** Opening Given data block **

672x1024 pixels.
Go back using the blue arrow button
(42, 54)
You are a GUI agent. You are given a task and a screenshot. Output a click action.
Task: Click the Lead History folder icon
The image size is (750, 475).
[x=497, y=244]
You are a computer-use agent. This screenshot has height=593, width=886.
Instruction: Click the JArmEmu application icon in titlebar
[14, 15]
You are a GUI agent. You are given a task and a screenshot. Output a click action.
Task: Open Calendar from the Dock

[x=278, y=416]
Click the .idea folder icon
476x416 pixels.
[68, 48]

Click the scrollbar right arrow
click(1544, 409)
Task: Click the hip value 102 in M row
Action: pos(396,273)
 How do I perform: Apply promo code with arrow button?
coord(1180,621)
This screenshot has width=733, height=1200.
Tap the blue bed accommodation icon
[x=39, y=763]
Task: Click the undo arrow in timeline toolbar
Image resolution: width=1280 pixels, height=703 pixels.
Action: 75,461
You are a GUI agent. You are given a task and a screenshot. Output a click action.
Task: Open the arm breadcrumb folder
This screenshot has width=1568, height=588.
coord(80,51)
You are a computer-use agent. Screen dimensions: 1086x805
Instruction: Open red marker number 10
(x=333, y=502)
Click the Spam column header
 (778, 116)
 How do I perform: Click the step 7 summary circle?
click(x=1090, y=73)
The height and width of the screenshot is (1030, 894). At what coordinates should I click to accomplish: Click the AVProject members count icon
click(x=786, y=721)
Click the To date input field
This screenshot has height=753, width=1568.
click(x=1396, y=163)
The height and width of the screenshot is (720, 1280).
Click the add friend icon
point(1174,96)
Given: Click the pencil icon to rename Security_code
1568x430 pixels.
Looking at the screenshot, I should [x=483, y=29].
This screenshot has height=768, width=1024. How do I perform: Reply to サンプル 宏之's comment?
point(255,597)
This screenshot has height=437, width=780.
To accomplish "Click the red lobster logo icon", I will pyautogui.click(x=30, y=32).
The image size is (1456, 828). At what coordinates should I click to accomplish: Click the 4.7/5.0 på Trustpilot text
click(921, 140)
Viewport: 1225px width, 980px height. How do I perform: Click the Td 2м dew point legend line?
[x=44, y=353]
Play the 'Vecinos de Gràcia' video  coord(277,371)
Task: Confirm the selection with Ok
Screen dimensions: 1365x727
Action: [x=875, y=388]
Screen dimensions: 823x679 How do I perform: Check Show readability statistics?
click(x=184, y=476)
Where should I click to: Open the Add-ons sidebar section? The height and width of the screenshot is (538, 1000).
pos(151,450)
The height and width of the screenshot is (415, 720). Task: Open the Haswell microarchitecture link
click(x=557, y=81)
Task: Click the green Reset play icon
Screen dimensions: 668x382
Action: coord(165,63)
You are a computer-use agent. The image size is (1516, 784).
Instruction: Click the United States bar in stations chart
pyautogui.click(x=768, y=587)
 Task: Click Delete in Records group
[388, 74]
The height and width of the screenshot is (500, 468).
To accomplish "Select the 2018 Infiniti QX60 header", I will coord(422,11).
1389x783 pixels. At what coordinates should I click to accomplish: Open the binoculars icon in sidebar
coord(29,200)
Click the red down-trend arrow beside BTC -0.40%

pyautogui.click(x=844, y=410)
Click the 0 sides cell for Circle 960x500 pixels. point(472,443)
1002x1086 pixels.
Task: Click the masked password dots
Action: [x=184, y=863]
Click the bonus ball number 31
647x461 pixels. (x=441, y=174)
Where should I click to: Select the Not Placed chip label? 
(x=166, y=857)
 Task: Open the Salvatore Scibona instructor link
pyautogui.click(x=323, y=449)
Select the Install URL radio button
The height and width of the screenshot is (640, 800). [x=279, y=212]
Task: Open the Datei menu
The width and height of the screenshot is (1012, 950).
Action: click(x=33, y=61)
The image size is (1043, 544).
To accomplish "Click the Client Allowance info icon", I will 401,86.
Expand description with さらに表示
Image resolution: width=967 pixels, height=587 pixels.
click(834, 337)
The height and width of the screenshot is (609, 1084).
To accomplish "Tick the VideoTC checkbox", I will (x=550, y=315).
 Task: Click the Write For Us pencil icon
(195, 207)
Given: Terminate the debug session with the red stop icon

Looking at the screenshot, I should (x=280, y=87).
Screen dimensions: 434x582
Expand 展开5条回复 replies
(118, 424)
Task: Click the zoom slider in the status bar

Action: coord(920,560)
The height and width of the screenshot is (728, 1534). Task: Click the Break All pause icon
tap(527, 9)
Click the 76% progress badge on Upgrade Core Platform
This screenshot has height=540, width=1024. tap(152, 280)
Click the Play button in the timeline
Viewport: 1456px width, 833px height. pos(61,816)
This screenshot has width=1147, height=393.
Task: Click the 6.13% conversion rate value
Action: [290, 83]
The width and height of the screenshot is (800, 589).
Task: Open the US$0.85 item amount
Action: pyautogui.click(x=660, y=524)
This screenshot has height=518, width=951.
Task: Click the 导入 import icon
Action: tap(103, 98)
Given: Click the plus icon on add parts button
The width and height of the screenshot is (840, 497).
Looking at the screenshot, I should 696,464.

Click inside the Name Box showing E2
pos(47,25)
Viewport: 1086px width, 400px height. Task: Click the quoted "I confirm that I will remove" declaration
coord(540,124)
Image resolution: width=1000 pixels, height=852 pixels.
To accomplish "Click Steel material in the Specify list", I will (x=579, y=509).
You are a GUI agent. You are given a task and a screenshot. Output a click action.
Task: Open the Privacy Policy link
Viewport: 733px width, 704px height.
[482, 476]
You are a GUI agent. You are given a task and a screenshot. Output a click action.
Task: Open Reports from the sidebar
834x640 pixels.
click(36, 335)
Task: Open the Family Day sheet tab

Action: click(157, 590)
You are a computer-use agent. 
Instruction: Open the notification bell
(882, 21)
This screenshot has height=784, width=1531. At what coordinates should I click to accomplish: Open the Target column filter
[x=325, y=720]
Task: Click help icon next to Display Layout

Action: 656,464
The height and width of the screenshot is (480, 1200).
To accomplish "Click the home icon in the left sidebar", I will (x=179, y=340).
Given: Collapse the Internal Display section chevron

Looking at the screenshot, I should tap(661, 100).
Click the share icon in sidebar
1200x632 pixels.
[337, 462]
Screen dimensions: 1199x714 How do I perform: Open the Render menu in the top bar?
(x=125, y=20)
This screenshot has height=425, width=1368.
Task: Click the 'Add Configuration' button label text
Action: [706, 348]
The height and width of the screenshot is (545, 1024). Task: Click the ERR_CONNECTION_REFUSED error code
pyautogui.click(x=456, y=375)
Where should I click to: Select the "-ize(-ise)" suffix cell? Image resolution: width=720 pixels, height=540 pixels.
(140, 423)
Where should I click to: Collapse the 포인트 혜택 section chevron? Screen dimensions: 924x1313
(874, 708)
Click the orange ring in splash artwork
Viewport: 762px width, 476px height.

** Closing Given data block **

All the lines that hold the word "folder" must appear in the answer, copied from the records.

Task: Click the Lead History folder icon
Click the .idea folder icon
Task: Open the arm breadcrumb folder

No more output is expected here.